Copy out exactly the lines from the first line of the material below through the line containing "Close the add article dialog", and nothing beyond them.

TASK MATERIAL –
--*--

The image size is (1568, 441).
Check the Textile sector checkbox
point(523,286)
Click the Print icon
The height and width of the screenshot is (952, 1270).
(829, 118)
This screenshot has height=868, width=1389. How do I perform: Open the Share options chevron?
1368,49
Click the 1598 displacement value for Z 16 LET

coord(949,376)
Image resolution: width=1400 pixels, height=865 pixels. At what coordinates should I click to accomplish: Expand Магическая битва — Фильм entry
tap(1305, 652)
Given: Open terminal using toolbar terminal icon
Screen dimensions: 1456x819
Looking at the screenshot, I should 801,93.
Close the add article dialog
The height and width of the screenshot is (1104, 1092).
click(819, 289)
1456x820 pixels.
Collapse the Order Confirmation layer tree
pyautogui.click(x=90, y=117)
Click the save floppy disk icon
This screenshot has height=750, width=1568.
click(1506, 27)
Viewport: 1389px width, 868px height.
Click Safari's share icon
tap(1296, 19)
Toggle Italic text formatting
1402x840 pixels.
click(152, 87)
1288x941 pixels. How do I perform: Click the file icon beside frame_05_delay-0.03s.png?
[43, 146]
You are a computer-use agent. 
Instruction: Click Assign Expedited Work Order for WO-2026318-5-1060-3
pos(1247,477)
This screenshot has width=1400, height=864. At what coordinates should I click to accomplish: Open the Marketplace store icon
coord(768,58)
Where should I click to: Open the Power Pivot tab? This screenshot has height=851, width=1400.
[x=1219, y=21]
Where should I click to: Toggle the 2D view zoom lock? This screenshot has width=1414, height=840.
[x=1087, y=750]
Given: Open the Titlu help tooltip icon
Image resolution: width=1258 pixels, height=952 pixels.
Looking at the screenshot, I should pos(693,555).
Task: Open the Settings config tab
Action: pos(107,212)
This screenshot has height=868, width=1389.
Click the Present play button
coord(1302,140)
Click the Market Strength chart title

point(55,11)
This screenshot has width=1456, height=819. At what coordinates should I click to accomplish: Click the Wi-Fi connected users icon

--*--

REPLY –
The image size is (1568, 441).
Check the Textile sector checkbox
point(523,286)
Click the Print icon
The height and width of the screenshot is (952, 1270).
(829, 118)
This screenshot has height=868, width=1389. How do I perform: Open the Share options chevron?
1368,49
Click the 1598 displacement value for Z 16 LET

coord(949,376)
Image resolution: width=1400 pixels, height=865 pixels. At what coordinates should I click to accomplish: Expand Магическая битва — Фильм entry
tap(1305, 652)
Given: Open terminal using toolbar terminal icon
Screen dimensions: 1456x819
Looking at the screenshot, I should 801,93.
Close the add article dialog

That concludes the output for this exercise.